– Неужели действительно поверил, что такое может быть?
– Ну как тебе сказать. Скорее, захотел немедленно проверить. А вдруг? К тому же, покоя мне не давал вопрос, который я тут же задал Ленцу: а почему он сам до сих пор не воспользовался чудесным карандашом? Или все-таки воспользовался? И уже нарисовал все, что хотел? И, если так, что именно? Знаешь, что он мне ответил?
– Например, что нарисовал твою маму? И тебя, конечно. И город, в котором вы живете, заодно. А потом приехал сюда, и увидел, что все получилось. Нет?
– Ничего подобного. И правильно сделал, что не стал сочинять, в такую лирическую чушь я бы точно не поверил. Ясно же, что мы с мамой сами по себе, настоящие, не нарисованные. И были всегда. А Ленц сказал, что не стал использовать чудесный карандаш, поскольку совершенно не умеет рисовать. И страшно даже вообразить, что его рисунок – косой, кривой, беспомощный – действительно овеществится где-нибудь, пусть даже на другом краю света. И вот это, конечно, был гениальный ход. Я призадумался. Спрятал его подарок подальше, чтобы не перепутать с другими карандашами, и принялся рисовать. Запоем, с утра до вечера, за уши было не оттащить. Я же отдавал себе отчет, что мое мастерство пока очень далеко от совершенства. И если я хочу испытать Ленцев карандаш в действии, придется хорошенько поработать, чтобы результат не оказался косым и кривым.
– И что было потом?
– Ну как – что. Несколько лет пахал, как ненормальный. Между делом, успел повзрослеть и выбросить Ленцеву байку из головы. Но к тому времени уже стало ясно, что ничем, кроме рисования, я заниматься не могу. Вернее, не хочу. А поэтому – не буду. Любой ценой. Но, кстати, никакой особой цены платить не пришлось, все довольно удачно сложилось, грех жаловаться, тьфутьфу, стучим по дереву, – и Йорги, смущенно улыбаясь, стучит кулаком по собственному лбу.
Шутки шутками, но он чертовски суеверен. Хотя суеверия у него, конечно, довольно своеобразные. И добрая половина наверняка придумана все тем же Ленцем. Или вообще все.

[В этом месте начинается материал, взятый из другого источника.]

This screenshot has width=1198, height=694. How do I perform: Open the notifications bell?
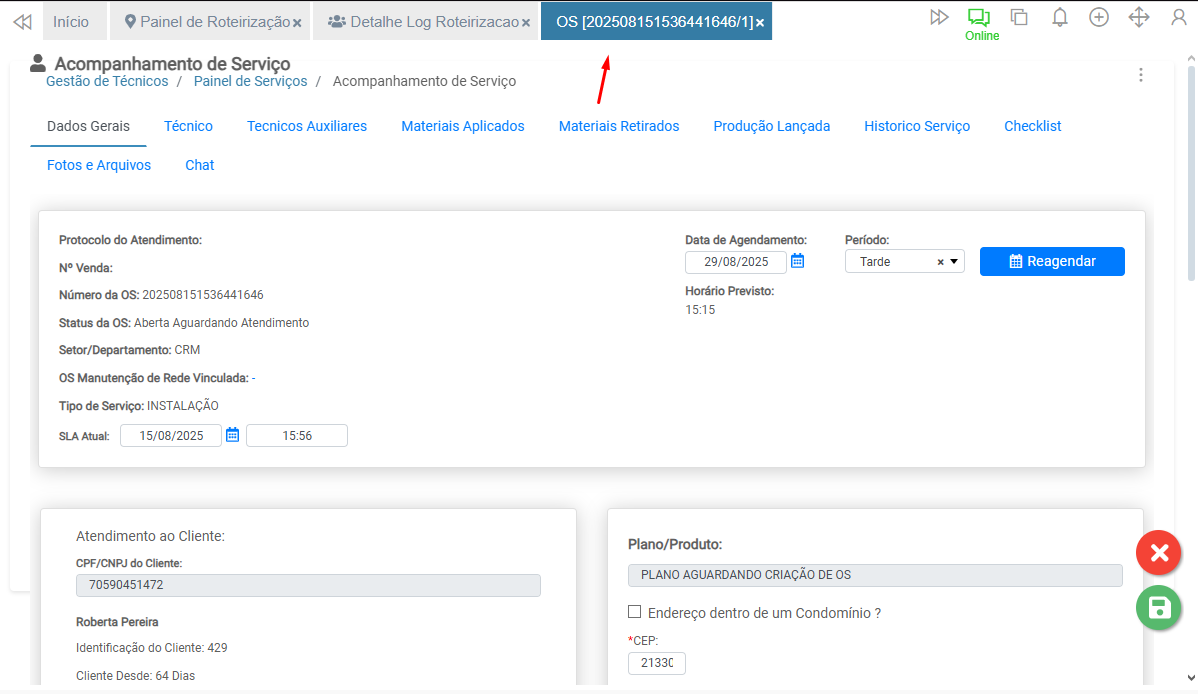(x=1060, y=17)
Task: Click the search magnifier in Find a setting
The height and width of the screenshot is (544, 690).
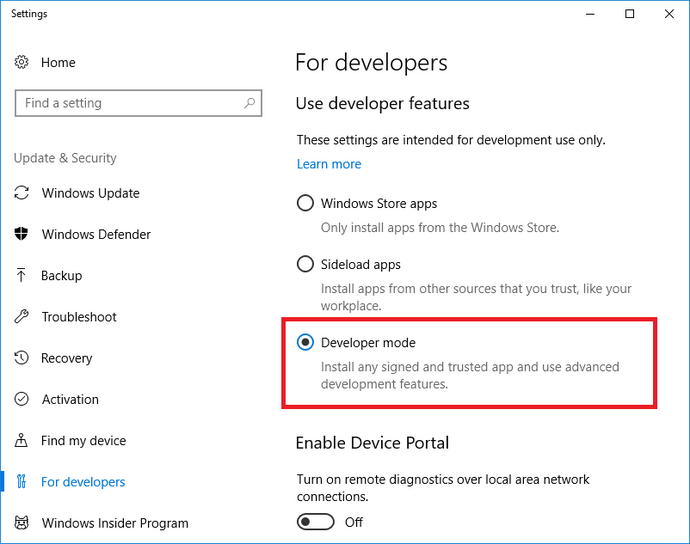Action: point(250,103)
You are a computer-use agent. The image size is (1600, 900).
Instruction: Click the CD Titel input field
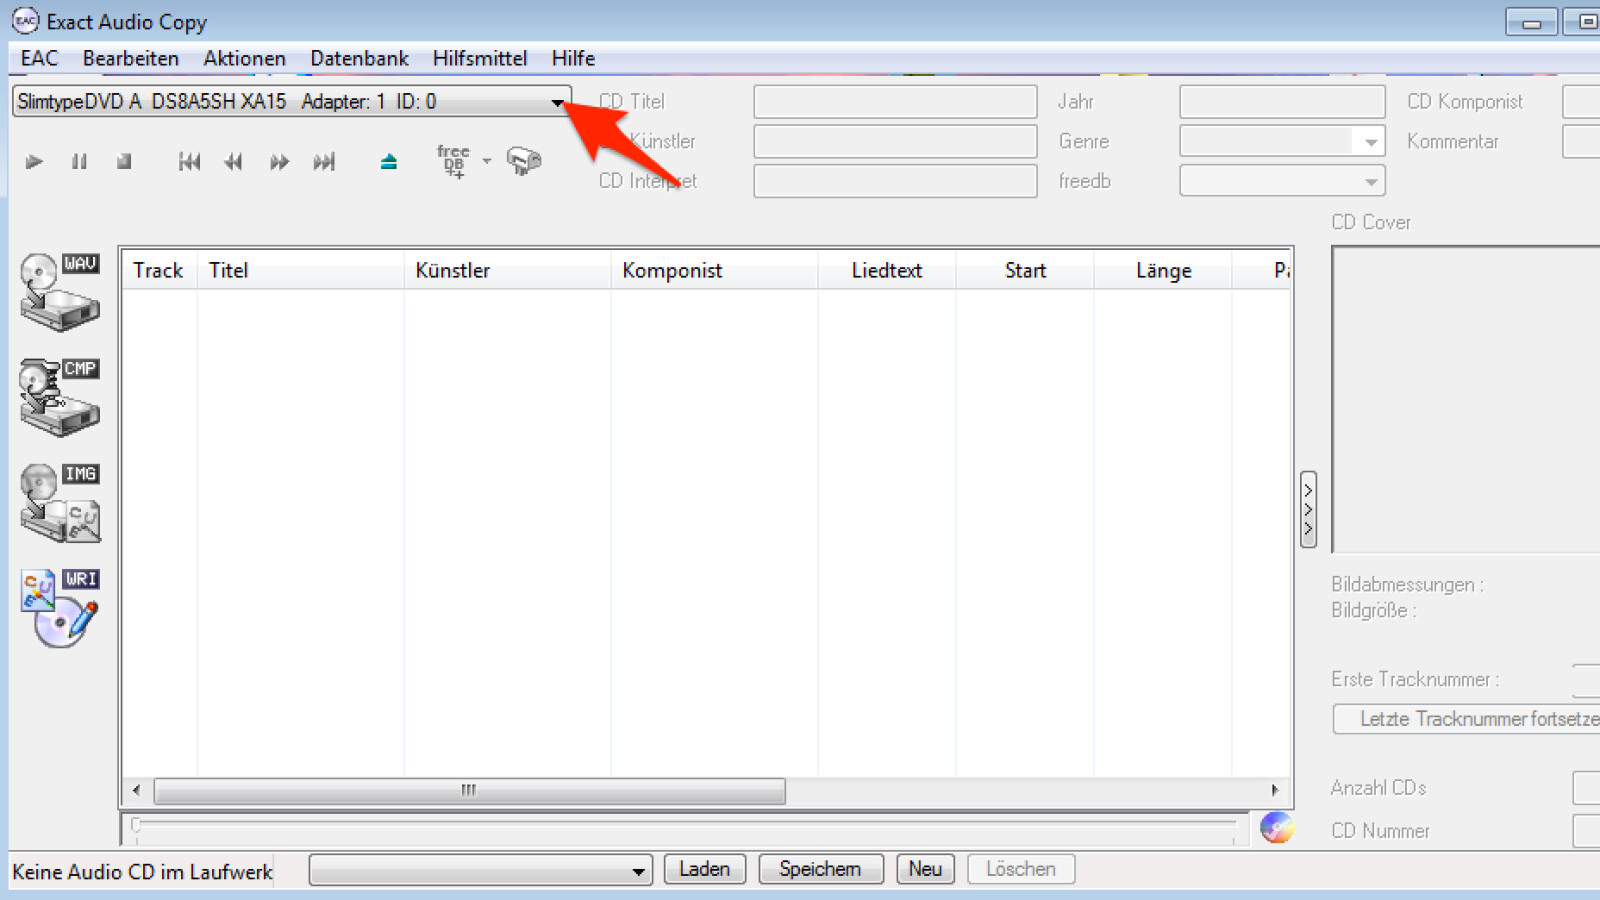point(894,102)
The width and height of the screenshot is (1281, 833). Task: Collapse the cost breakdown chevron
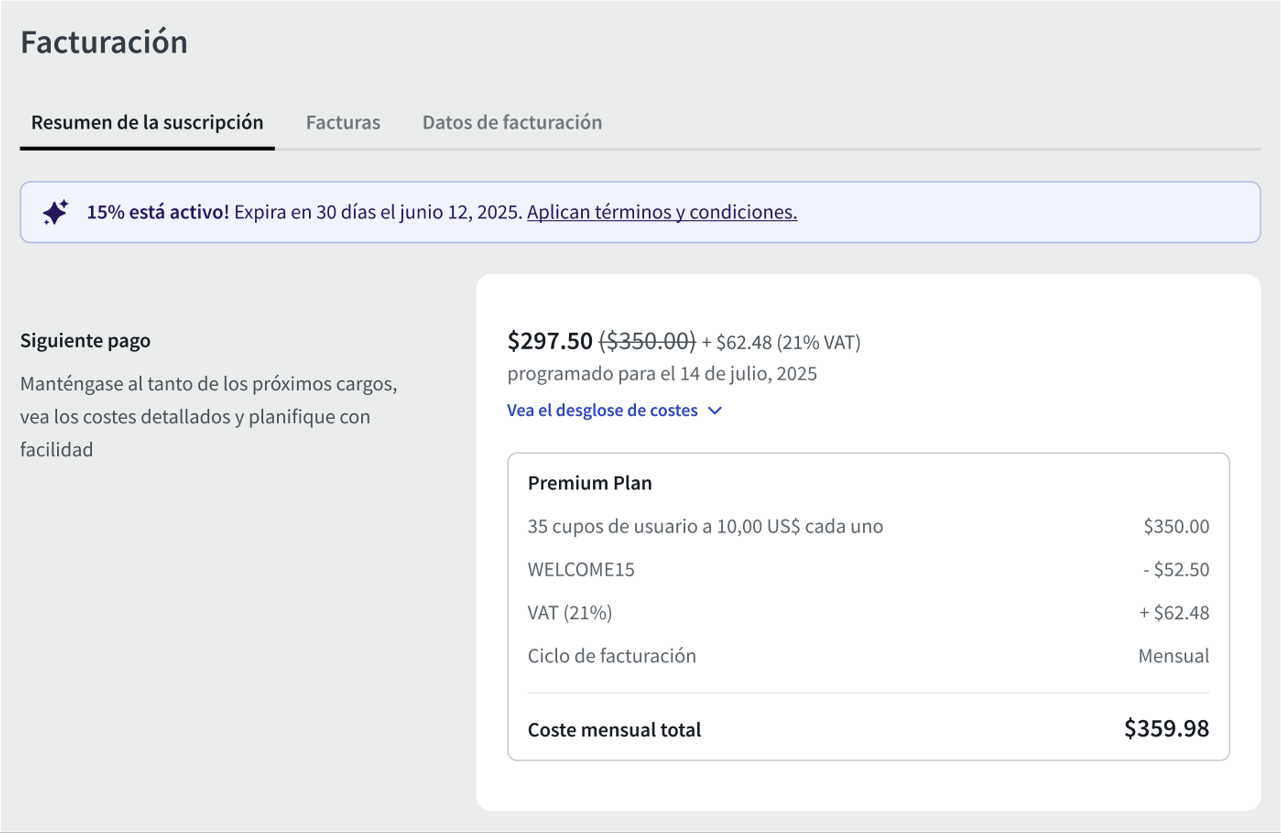pos(714,411)
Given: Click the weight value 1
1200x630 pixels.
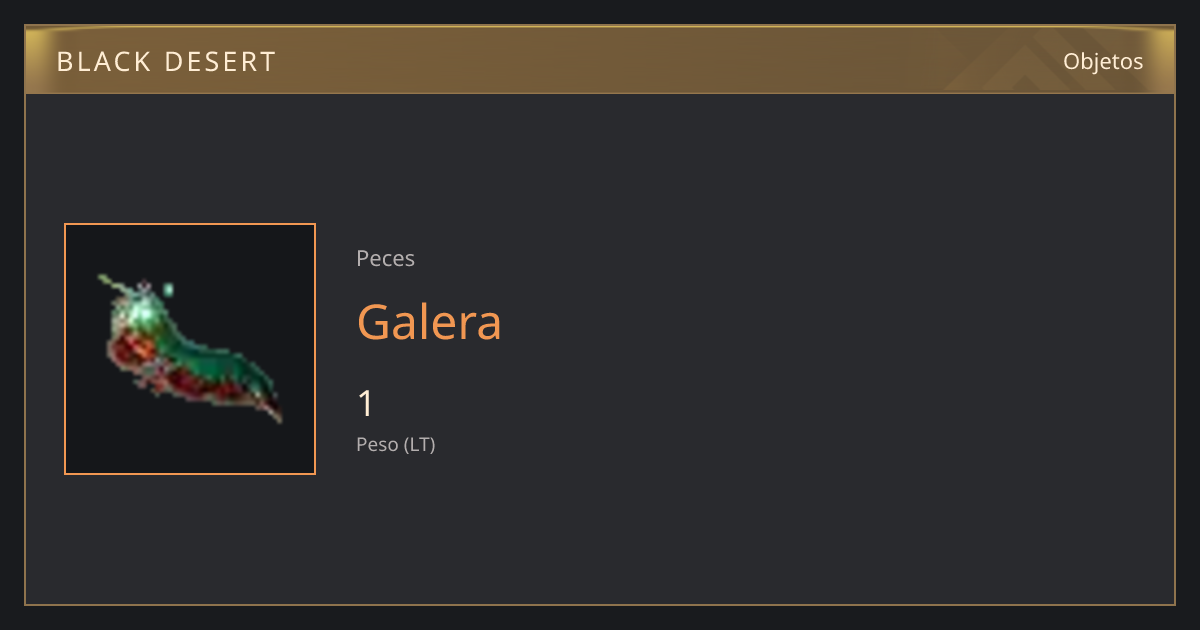Looking at the screenshot, I should coord(365,404).
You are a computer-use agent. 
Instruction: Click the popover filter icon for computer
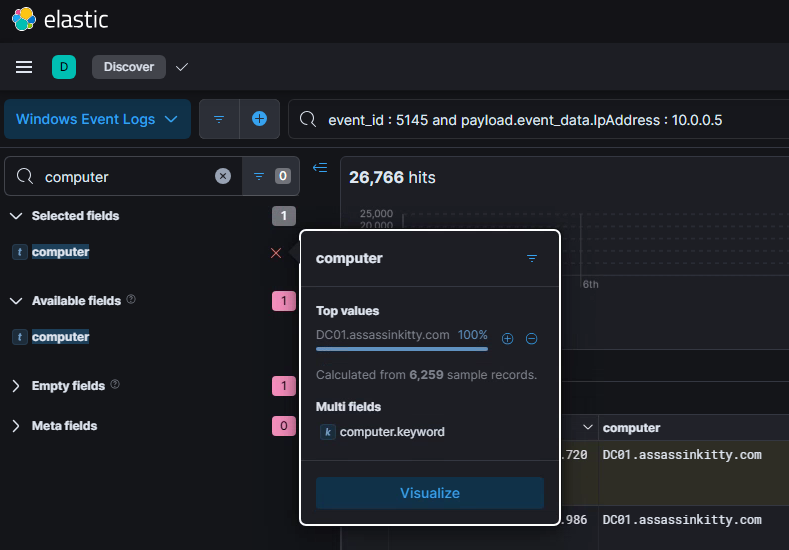click(532, 258)
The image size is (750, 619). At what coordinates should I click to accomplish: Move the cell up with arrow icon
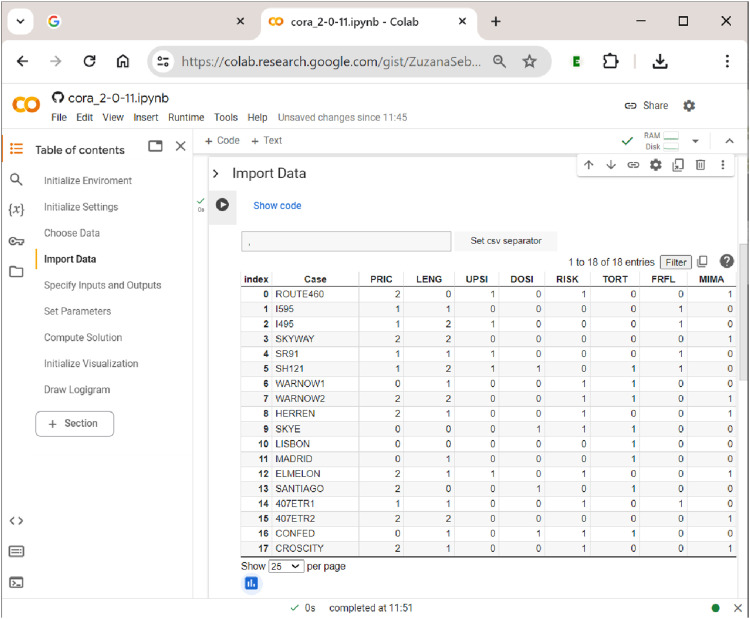coord(588,165)
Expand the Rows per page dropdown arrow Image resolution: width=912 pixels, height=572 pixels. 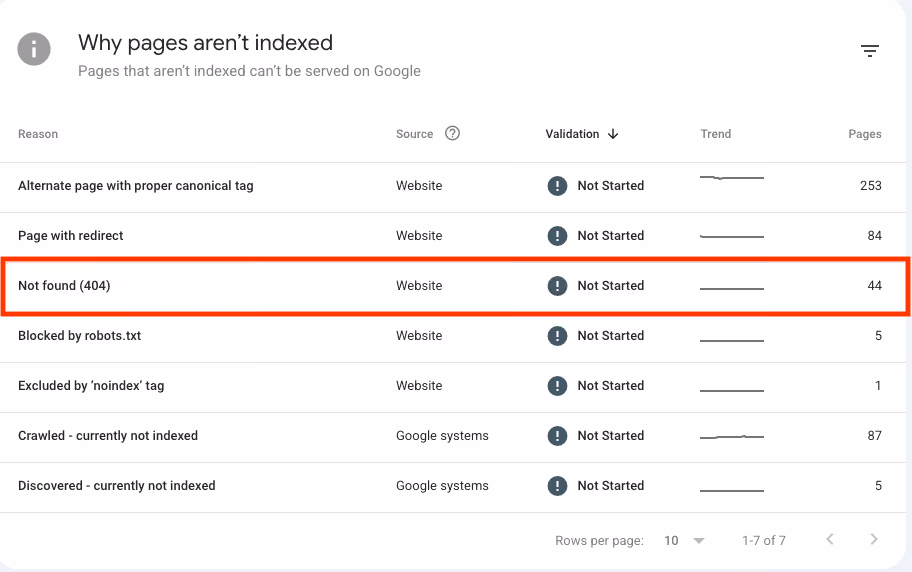699,541
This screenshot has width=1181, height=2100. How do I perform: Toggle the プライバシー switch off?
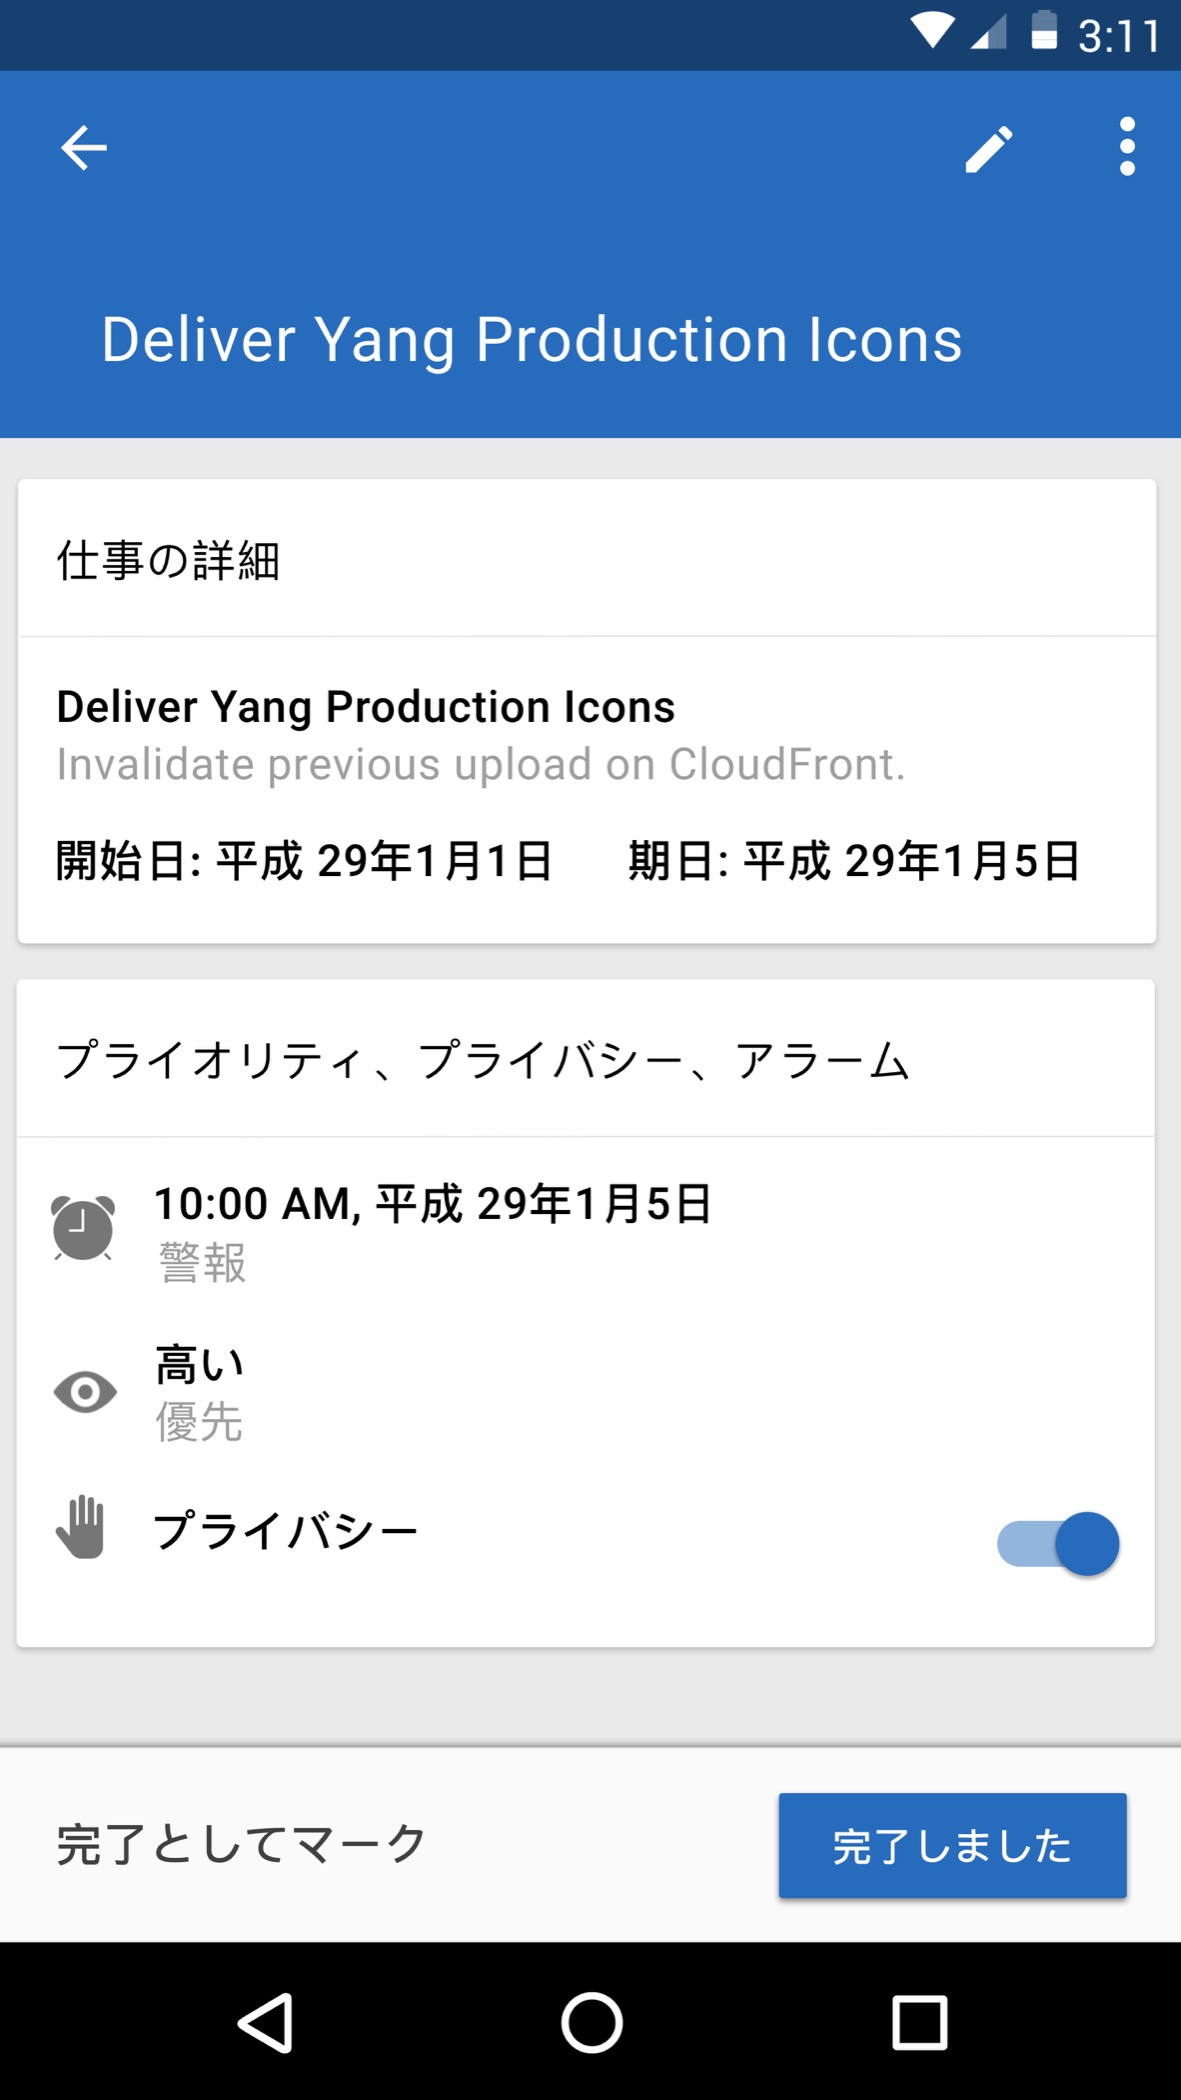1058,1544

– А карандаш? – спрашивает Айдас. – Что, в итоге, случилось с карандашом?
– А что с ним могло случиться. Лежит на почетном месте, в шкатулке. Священная реликвия, практически предмет силы. И в каком-то смысле действительно волшебная вещь. С него начался я-художник. То есть, вообще все началось.
– Но ты им так и не рисовал? Неужели ни разу не попробовал?
– Вот ровно один раз и попробовал. Мне тогда лет шестнадцать было, по-моему. По крайней мере, я тогда еще не поступил в Академию, а как раз усиленно готовился, это я точно помню. Ну и в один прекрасный день мама потребовала, чтобы я навел порядок в своей комнате. Или, дескать, она сделает это сама, по своему разумению.